• **Problem**
When you reach the line containing "Click the motor 10:1 VI icon" in the data below, begin returning lines exactly as written, and stop once the line containing "You are a computer-use agent. Viewport: 634px" has been returned.

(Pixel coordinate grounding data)
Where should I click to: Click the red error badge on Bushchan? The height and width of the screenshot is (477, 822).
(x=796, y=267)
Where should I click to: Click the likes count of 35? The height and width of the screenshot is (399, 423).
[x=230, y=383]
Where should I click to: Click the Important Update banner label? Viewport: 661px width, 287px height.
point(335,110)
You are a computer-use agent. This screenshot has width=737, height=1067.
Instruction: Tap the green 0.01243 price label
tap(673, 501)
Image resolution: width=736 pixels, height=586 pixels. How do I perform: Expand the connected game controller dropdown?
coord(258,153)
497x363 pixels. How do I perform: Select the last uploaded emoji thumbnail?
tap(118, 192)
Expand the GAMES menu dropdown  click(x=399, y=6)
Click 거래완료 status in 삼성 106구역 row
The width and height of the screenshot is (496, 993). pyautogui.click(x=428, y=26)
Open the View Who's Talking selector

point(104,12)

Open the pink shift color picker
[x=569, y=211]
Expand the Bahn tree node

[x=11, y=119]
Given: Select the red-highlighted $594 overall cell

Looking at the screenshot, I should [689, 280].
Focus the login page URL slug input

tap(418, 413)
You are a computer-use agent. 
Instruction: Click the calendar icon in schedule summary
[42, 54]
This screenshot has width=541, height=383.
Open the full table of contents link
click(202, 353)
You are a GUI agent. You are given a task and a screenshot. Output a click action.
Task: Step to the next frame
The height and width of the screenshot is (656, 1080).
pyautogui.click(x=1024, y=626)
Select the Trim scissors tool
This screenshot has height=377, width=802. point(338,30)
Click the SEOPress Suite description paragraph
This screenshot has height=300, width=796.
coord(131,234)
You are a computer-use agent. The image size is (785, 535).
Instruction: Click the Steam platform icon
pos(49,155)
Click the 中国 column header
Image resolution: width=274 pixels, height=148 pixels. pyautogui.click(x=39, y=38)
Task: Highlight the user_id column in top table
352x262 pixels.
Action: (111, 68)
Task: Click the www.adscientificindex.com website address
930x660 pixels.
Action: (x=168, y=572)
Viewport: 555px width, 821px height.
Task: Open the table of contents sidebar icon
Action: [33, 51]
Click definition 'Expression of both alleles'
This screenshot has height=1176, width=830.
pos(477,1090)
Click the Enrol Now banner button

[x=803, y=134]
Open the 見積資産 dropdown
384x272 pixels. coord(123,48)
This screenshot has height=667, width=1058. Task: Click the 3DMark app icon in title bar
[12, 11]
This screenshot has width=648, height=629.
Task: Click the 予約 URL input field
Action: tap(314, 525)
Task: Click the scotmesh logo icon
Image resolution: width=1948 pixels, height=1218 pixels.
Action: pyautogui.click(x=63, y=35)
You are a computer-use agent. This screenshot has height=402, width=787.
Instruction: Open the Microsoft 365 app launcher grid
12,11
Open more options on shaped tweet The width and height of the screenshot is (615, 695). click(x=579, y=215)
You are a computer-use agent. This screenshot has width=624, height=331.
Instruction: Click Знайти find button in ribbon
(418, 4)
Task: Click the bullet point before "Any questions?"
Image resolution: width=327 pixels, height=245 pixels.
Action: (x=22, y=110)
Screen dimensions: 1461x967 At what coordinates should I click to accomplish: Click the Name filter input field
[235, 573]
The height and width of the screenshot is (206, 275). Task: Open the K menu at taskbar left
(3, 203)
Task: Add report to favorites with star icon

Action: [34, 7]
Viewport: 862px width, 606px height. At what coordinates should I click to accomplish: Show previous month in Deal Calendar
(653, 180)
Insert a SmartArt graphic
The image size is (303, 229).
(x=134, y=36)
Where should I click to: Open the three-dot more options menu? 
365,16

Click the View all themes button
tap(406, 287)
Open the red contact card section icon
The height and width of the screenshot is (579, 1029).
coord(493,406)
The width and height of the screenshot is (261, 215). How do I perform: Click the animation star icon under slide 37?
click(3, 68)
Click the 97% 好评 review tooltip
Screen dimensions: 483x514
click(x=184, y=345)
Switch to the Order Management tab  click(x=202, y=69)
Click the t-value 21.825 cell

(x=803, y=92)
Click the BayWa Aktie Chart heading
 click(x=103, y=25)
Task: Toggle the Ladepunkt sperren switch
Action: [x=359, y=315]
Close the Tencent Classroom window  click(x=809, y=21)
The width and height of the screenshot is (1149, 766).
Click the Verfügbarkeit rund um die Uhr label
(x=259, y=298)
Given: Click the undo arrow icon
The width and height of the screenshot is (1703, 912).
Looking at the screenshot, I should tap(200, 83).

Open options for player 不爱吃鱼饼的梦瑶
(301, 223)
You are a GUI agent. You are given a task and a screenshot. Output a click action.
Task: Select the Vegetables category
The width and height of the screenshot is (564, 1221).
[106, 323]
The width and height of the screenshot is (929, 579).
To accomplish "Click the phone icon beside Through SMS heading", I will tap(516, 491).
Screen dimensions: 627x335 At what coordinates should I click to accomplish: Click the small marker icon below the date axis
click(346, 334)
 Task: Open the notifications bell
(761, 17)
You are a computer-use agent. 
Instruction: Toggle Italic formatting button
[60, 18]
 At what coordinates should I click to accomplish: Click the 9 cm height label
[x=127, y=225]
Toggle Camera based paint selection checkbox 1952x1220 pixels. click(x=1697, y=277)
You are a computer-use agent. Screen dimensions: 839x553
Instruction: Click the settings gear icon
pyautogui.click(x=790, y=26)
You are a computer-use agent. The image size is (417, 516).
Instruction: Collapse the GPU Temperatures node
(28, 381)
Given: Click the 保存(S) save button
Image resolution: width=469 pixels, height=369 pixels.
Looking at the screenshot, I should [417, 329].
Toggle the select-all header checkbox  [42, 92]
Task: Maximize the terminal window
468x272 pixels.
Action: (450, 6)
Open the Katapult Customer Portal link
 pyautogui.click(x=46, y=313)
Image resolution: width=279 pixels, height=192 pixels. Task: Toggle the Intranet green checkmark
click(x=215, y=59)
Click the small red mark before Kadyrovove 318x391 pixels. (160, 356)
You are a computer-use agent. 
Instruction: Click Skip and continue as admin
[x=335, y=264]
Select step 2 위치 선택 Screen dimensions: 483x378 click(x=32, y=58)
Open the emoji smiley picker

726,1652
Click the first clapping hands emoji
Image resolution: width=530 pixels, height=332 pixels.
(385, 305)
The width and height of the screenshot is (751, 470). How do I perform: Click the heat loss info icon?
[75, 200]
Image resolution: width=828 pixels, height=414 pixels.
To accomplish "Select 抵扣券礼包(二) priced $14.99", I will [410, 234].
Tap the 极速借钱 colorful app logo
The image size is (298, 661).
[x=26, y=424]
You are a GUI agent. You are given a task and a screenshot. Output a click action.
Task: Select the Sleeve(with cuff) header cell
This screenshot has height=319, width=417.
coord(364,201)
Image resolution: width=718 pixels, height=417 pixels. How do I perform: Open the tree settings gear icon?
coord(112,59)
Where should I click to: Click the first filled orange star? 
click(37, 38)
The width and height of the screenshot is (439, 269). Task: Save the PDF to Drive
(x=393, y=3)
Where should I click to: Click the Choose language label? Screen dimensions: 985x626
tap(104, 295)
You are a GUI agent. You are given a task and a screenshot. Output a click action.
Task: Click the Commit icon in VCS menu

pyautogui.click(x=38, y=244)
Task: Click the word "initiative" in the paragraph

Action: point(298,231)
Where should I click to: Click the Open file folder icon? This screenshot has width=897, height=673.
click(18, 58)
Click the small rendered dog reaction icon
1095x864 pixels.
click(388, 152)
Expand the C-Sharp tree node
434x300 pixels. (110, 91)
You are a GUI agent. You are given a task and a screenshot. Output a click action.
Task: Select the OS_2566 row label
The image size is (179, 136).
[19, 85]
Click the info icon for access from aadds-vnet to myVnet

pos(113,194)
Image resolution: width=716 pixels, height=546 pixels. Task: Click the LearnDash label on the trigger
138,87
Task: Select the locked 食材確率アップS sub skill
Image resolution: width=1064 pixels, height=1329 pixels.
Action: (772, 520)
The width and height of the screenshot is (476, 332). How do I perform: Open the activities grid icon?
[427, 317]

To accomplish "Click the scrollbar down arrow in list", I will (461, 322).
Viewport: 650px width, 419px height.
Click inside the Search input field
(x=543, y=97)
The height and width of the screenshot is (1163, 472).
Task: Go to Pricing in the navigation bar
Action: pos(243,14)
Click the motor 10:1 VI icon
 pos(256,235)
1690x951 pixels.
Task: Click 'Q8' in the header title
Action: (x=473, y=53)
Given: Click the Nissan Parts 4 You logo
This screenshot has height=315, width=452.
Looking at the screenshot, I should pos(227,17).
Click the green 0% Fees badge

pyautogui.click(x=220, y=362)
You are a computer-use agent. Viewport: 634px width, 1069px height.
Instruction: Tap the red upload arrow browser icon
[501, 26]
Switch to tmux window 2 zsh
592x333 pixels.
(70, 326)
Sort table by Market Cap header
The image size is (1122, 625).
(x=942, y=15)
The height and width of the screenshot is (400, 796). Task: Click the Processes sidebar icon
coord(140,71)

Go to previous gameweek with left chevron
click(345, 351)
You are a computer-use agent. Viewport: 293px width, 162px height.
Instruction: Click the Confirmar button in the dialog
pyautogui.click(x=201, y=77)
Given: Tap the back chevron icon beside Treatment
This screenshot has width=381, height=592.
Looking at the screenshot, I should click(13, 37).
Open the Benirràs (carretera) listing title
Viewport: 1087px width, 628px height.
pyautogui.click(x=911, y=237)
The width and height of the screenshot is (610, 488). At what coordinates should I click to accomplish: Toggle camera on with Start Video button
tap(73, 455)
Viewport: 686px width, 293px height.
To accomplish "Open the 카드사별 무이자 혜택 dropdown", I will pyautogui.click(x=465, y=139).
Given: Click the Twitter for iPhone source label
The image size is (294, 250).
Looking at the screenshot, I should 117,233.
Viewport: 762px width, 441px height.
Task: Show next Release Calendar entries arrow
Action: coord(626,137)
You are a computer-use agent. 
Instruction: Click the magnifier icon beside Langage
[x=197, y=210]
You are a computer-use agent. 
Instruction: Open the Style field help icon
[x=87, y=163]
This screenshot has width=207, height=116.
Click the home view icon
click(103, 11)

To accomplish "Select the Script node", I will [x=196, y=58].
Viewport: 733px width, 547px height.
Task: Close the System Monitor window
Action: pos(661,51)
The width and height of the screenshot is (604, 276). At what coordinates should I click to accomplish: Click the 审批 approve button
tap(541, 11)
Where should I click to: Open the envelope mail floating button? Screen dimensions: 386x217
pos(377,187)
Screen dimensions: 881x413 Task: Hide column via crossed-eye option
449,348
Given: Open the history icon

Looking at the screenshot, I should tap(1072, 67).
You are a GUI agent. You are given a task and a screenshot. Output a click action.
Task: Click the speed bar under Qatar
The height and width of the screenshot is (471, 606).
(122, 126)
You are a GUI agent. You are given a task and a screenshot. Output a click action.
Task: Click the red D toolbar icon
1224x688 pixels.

• **Solved problem**
Click the motor 10:1 VI icon
 pos(256,235)
1690x951 pixels.
Task: Click 'Q8' in the header title
Action: (x=473, y=53)
Given: Click the Nissan Parts 4 You logo
This screenshot has height=315, width=452.
Looking at the screenshot, I should pos(227,17).
Click the green 0% Fees badge

pyautogui.click(x=220, y=362)
You are a computer-use agent. Viewport: 634px width, 1069px height.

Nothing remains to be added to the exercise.